Who they lost: OG Cooper Carlisle
Looking back: The Raiders offensive line didn’t fit the zone-blocking scheme installed by coordinator Greg Knapp and line coach Frank Pollack. The experiment failed, and both coaches were fired as a result. The running game never took off -– Darren McFadden had a career-worst 3.3 yards per carry –- and the scheme became the scapegoat. The line deserves a share of the blame for that failure. Individually, however, Veldheer and Wisniewski provided hope for the future. Veldheer had a strong season at left tackle, giving up just five sacks and three quarterback hits all season long.
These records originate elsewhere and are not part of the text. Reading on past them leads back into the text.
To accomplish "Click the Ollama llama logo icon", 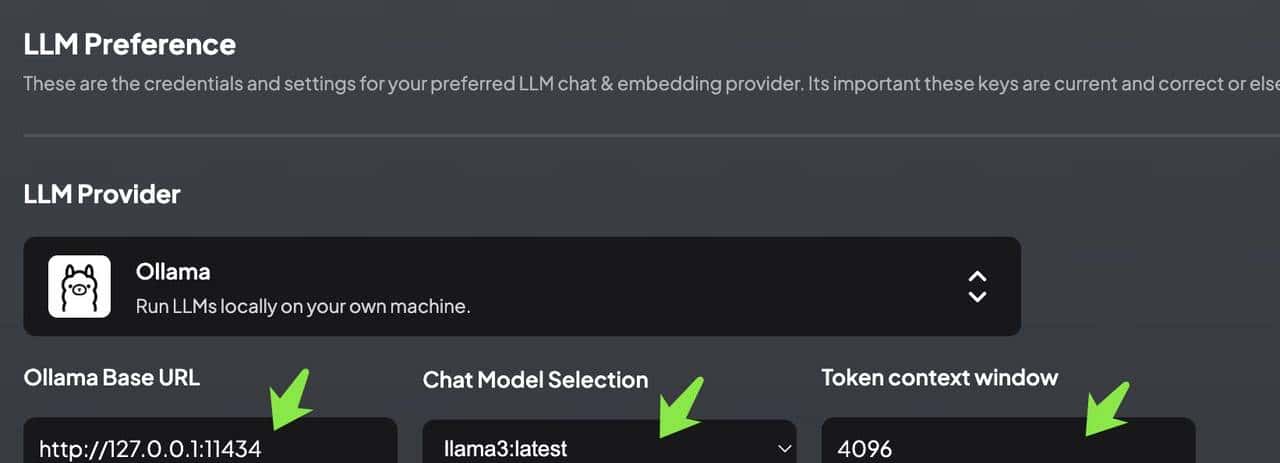I will (79, 286).
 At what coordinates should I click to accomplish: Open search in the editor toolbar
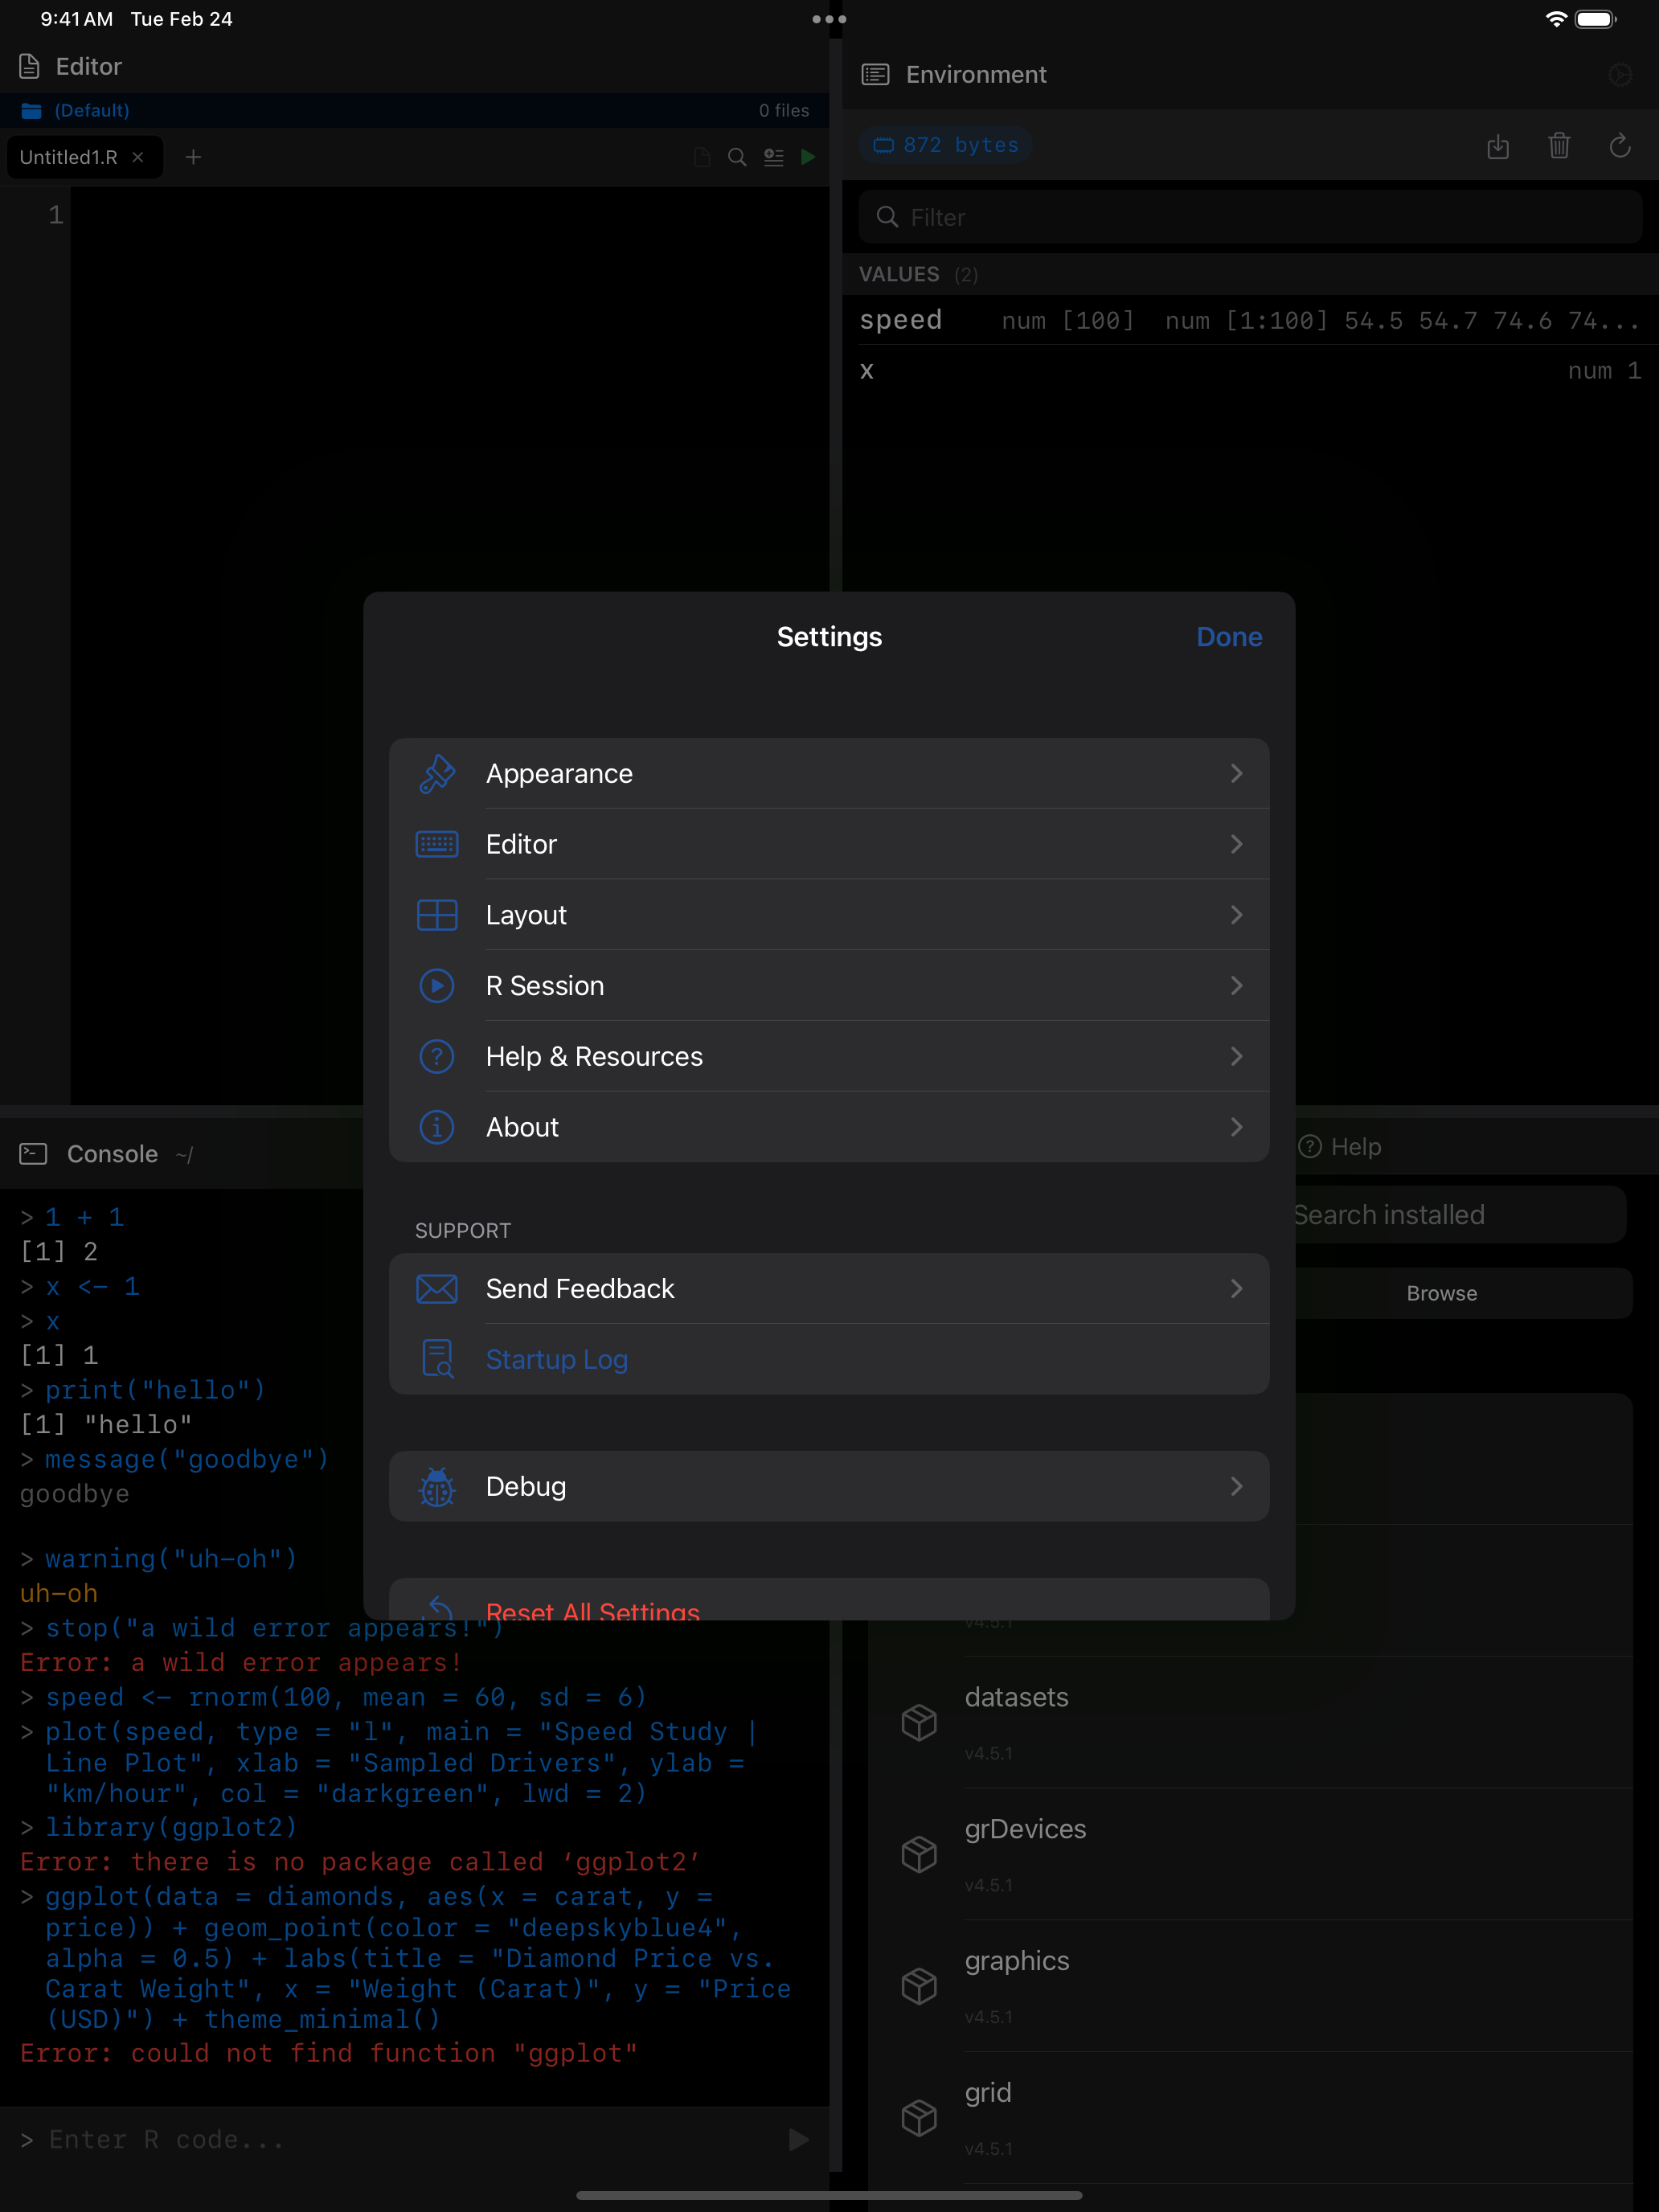click(736, 157)
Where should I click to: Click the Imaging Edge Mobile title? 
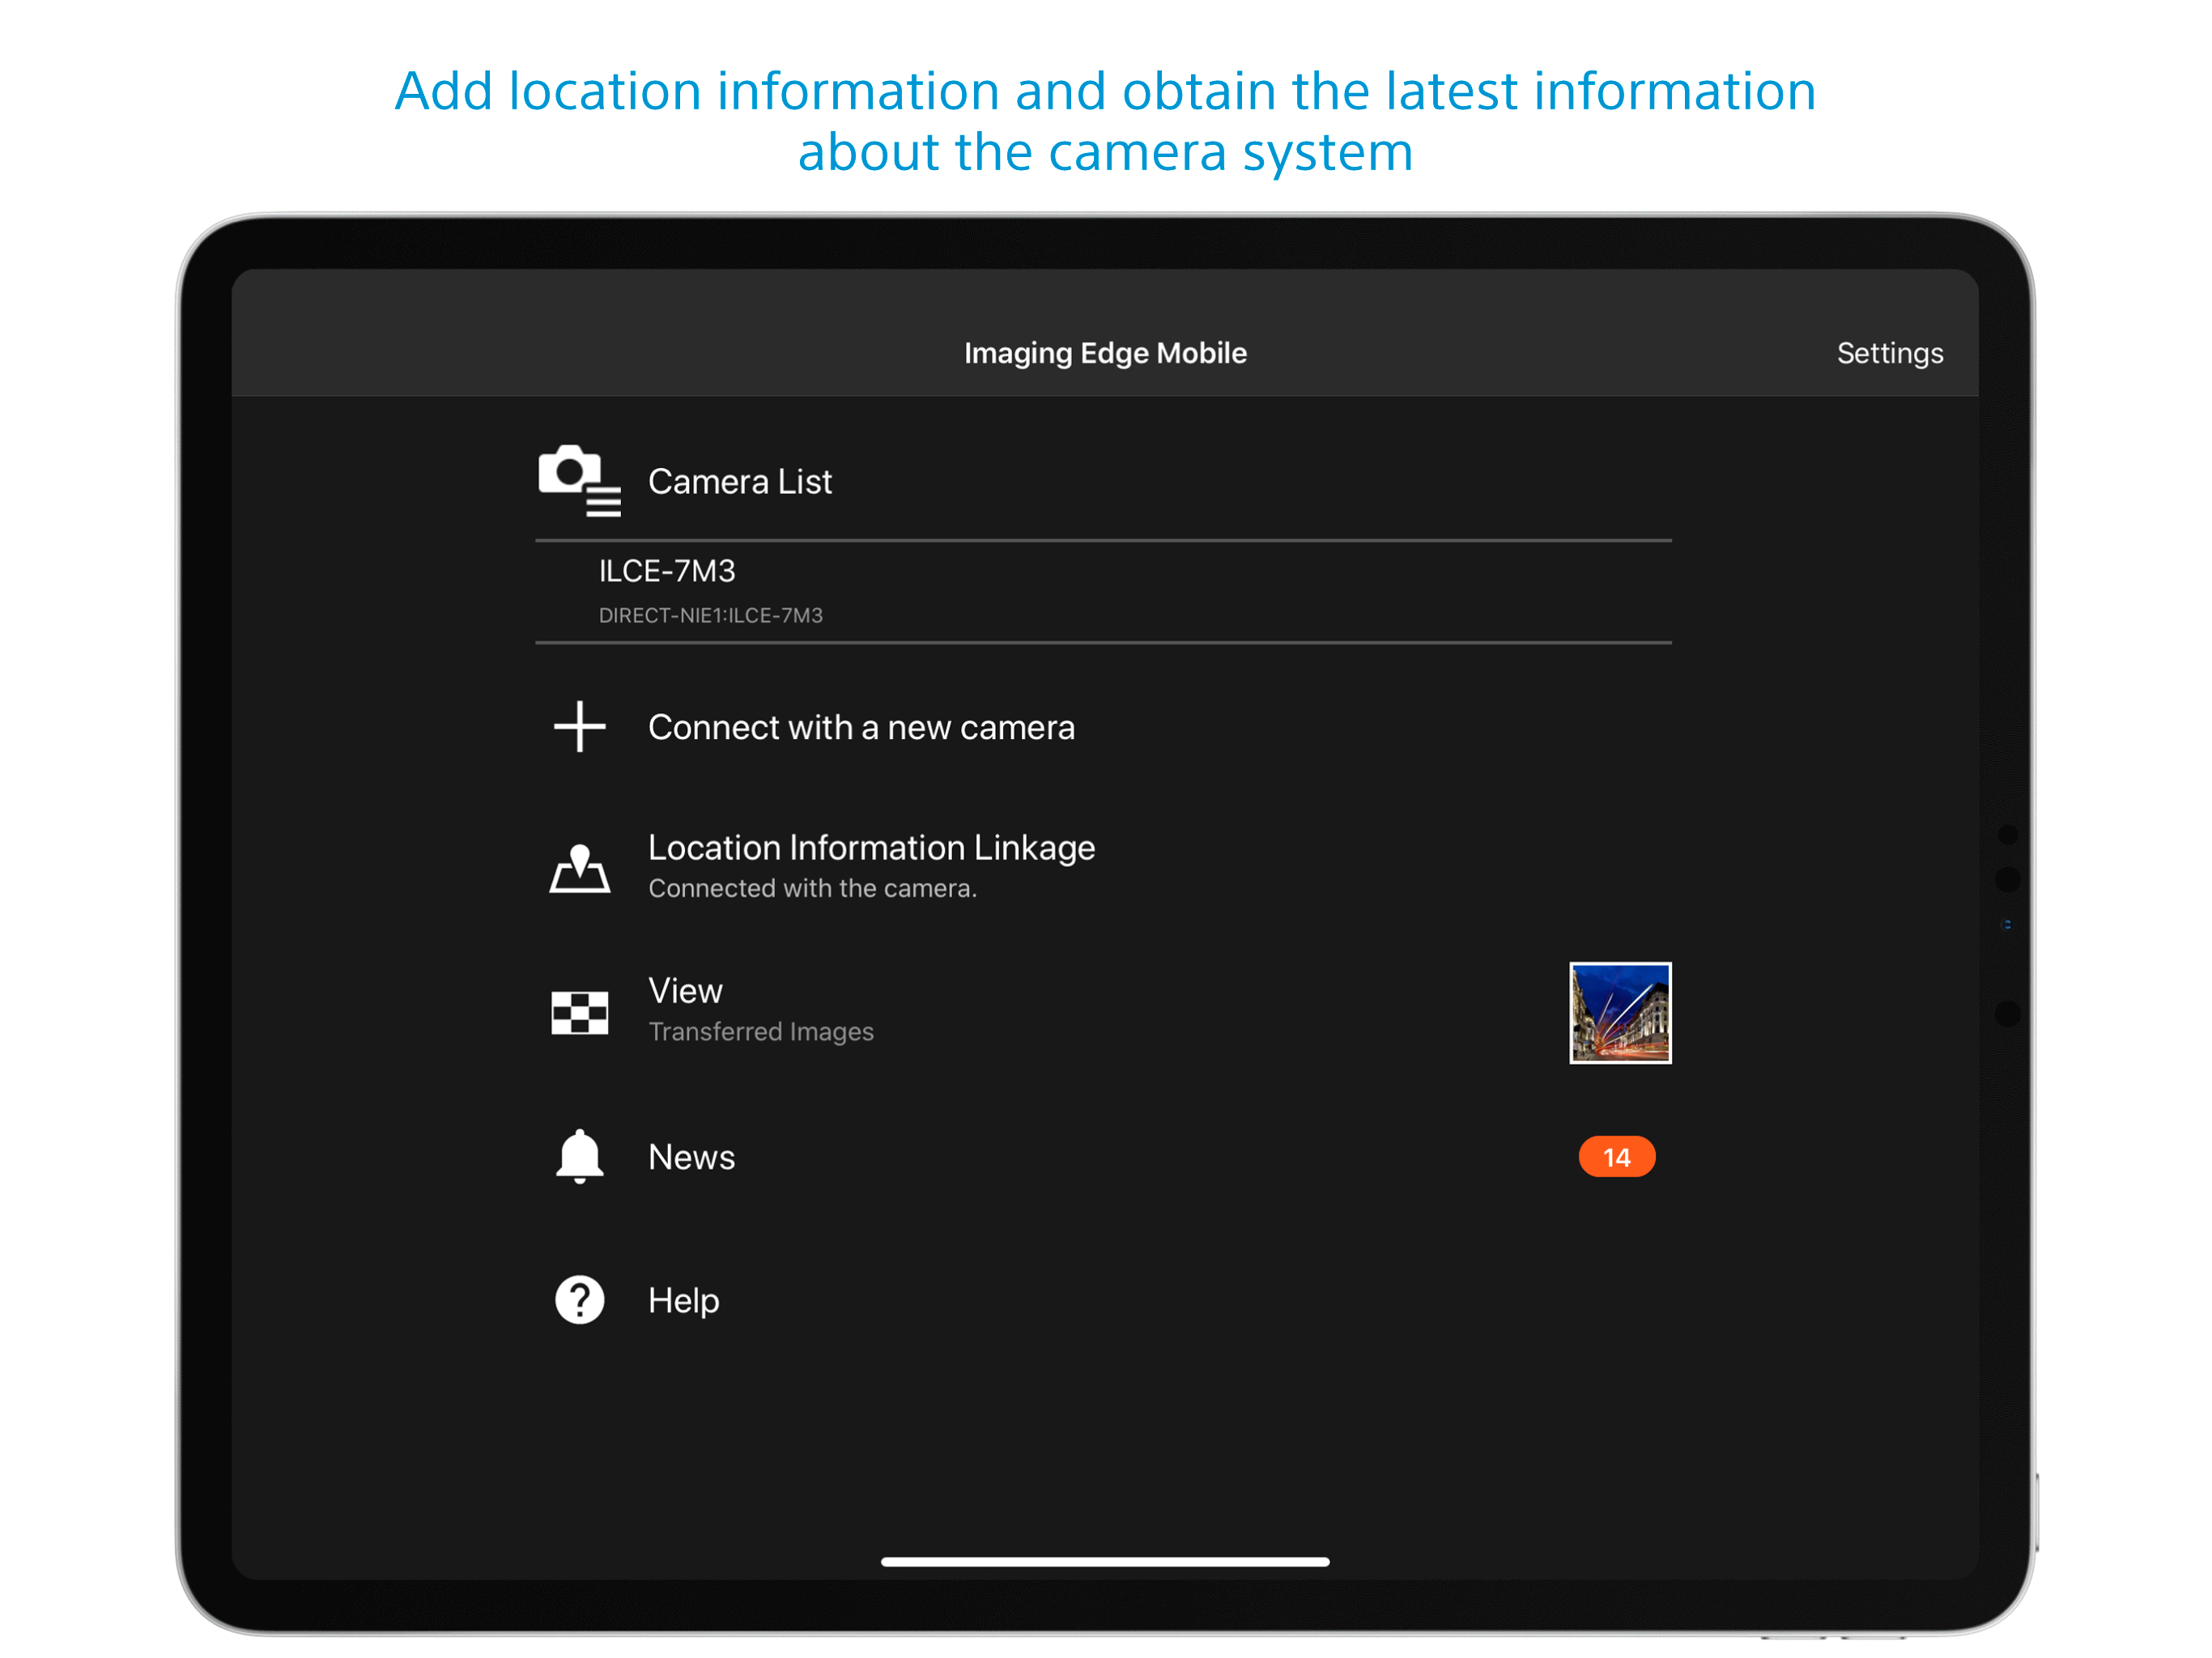1105,353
Overall outlook: The Raiders offensive line could be vastly improved this year. New coordinator Greg Olson has reverted the Raiders back to a power-blocking scheme, which fits the talent of this unit. While scheme change was vital, the addition of position coach Tony Sparano is equally important. He’s well respected as a line coach and a running-game coordinator, and should help maximize his talent. Veldheer and Wisniewski will again lead the line. Bergstrom must perform in his first season as a starter and the right side needs to shore up during camp to operate at its highest level.
Camp competition: The battle at right tackle is one to keep an eye on during camp. Incumbent starter Barnes will be challenged by Watson. The second-round pick is an intriguing prospect with tremendous athleticism and a massive frame and should play if he can master the scheme during camp. He only started one year and Florida State and got into football late in life, so he’s less experienced than most rookies despite being 24. Brisiel and Nix will compete to be the starting right guard. Brisiel was imported last year to be a zone blocker, and is a poor fit for the new scheme. That gives the 317-pound Nix a chance to win the job with a strong camp.